The Need for Crowdsourcing Energy Data

This is a guest post by Andreas Ligtvoet a PhD. Researcher at TU/Delft department of Energy and Industry in the Netherlands. Andreas is a contributor to EniPedia (energy wiki), a site that his colleague Chris Davis created and maintains.

The effort to get a better grip on peak oil runs into the problem of data availability, data accessibility and data quality. As most TOD readers will recognise, there seems to be data asymmetry between the oil producers (NOCs and IOCs), international energy agencies, and the general public. Some transparency has been achieved by streamlining and organising data collection, e.g. through the JODI initiative. However, this encompasses top-down data collection that runs the risk of being polluted by non-data-driven incentives (the political need to over- or under-report, for example).

Click below the fold to read this discussion on the need for savvy open-source data gathering and to learn more about EniPedia.

There have been a lot of bottom-up attempts to collect and combine data, many of which have been reported in TOD. This high-quality information is often represented in such a way, that does not allow others to build upon the work. Excellent collective efforts like the megaprojects taskforce on Wikipedia seem to have died. One of the reasons for this demise could be the lack of analytical power the current setup of Wikipedia allows: timeline data, conflicting sources, and large sets of relatively unworthy facts (e.g. location of wellheads) are not handled well. But also the Wikipedia community may not be aware of the notability of energy data.

This article is an attempt to re-ignite the spark of combined cognitive efforts in the TOD community, to spend some of your mental surplus on checking and updating facts and figures on oil projects and production, a topic you are passionate about to begin with. Why do it? Because credible data underpins a well-informed debate. Even commercial databases that cost loads of money and are inaccessible to the general public face the problem that they are full of mistakes, because the time and effort required to update them is enormous. Many of the contributors to TOD discussions have access to excellent data and spend time analysing it. A combined effort is possible (as projects in other domains have demonstrated) and arguably leads to better curated information.

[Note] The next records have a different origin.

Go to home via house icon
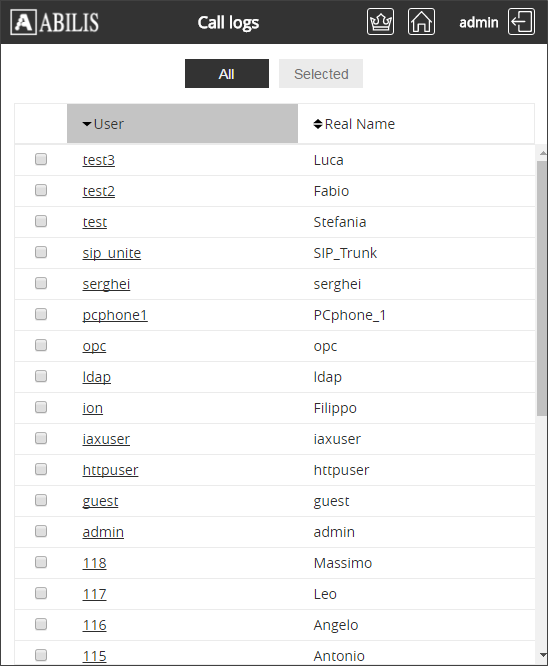Viewport: 548px width, 666px height. coord(421,22)
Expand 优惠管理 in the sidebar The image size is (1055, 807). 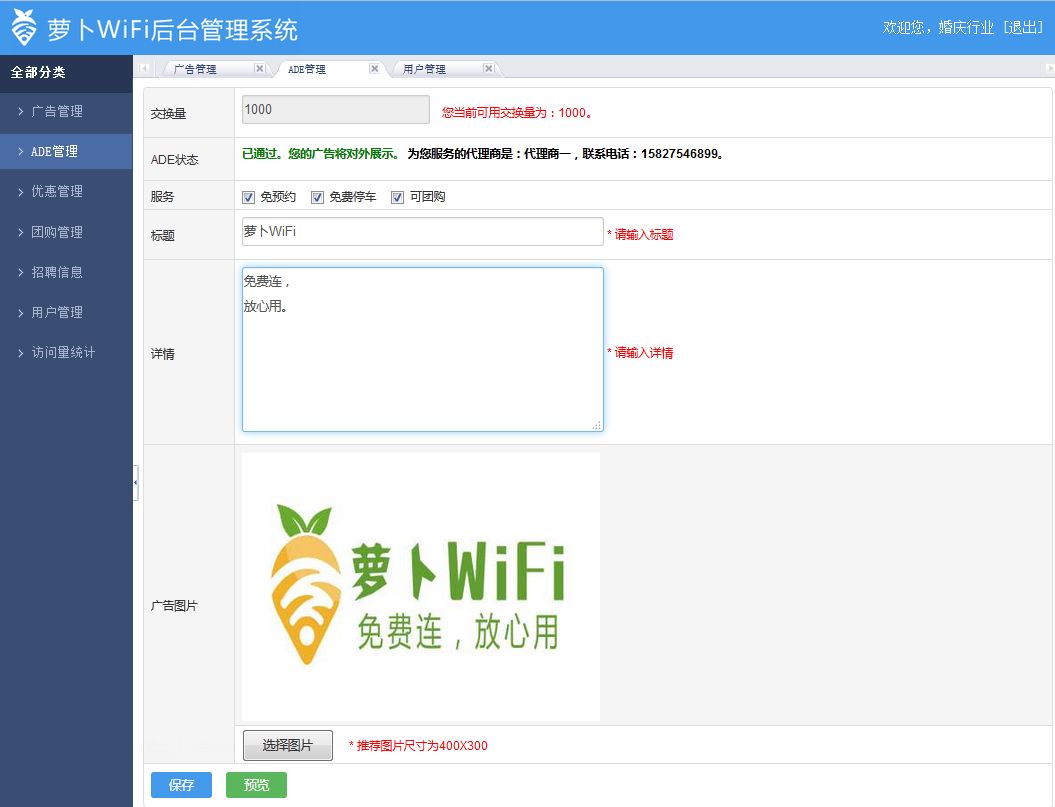click(57, 192)
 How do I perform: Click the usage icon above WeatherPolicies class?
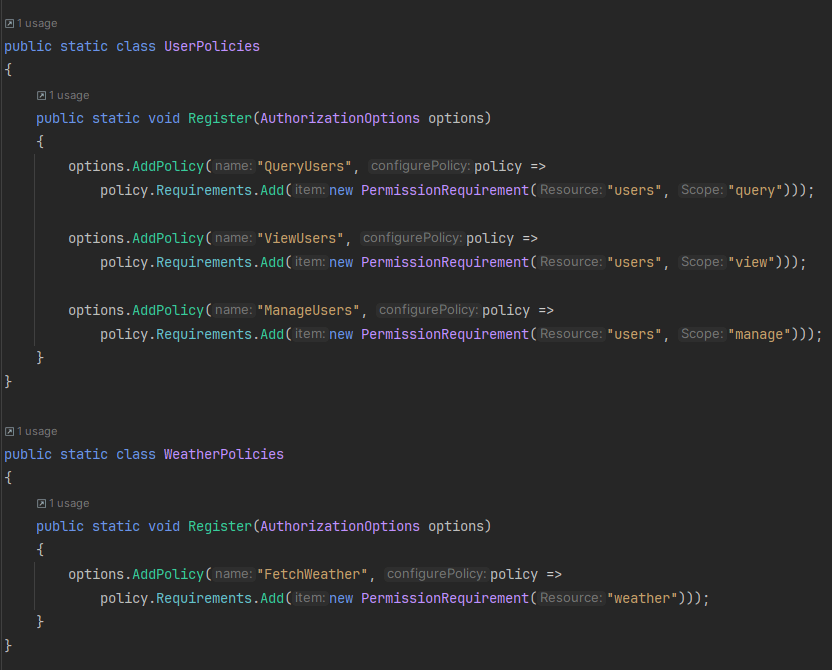(12, 430)
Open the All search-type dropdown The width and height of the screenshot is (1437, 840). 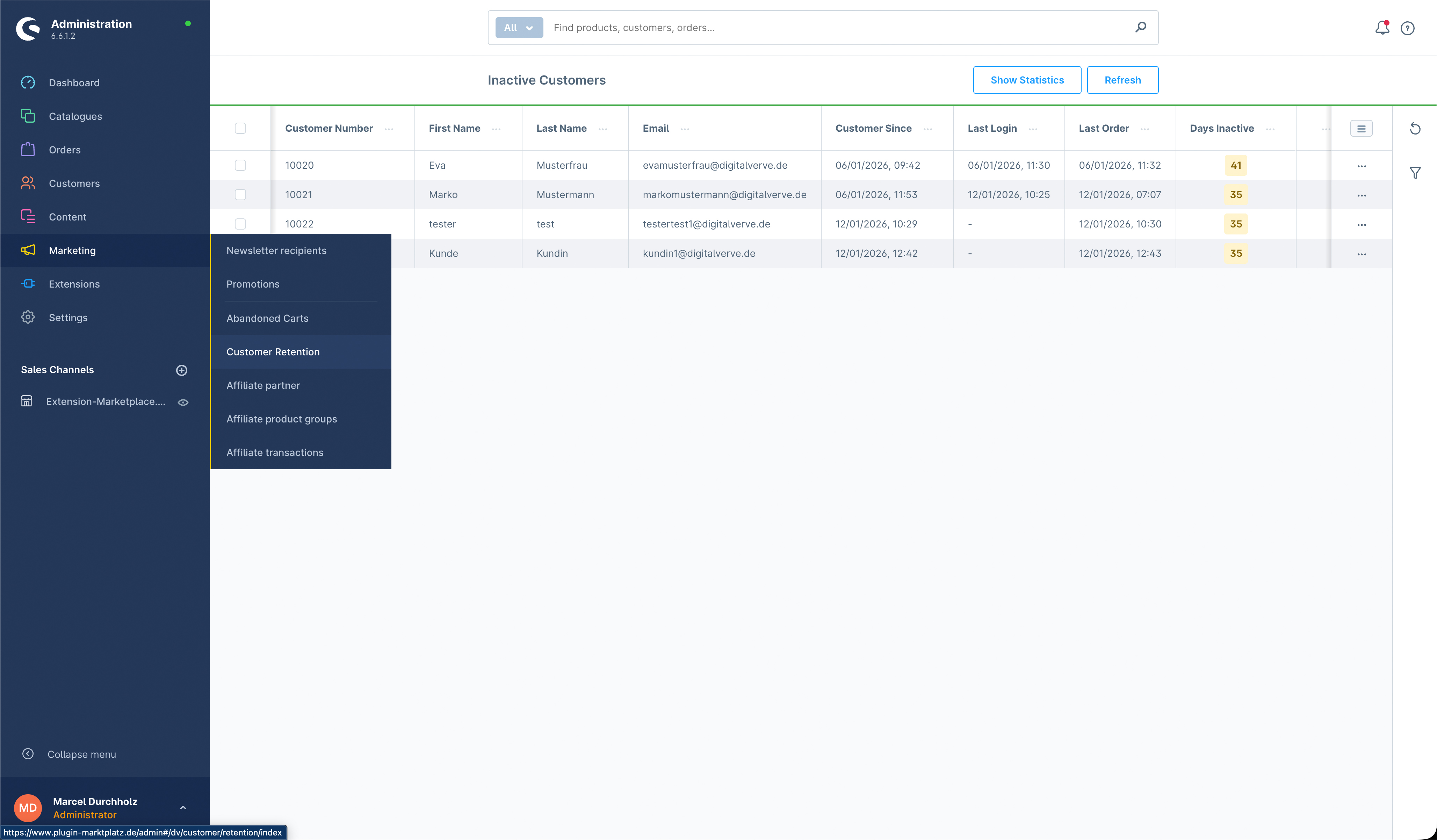[518, 27]
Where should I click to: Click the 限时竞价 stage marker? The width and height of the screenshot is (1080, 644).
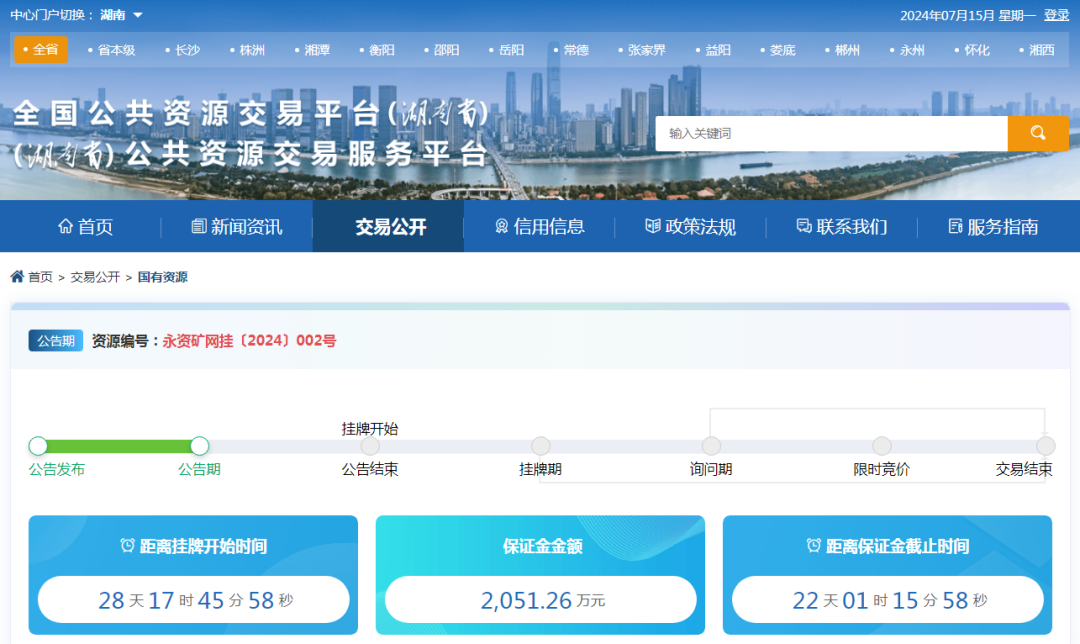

Quality control of crowdsourced data

Quality control is naturally an important issue. Who do you trust: Encyclopaedia Britannica or Wikipedia? One could argue that only paid experts provide the necessary comprehensiveness, accuracy and oversight. However, paid experts' time is limited and possibly biased. TOD community has ample well-informed members who can check facts & figures. That' s what TOD is all about to begin with! There is a lot of collective cognitive energy being spent on TOD, and it would be beneficial if we could channel this more effectively so that we can leverage each other's efforts instead of repeating them. We also notice that the cognitive energy of experts is often wasted, as they find it easy to point out problems, but there are not always systems in place that permit them to contribute their knowledge to improving the data.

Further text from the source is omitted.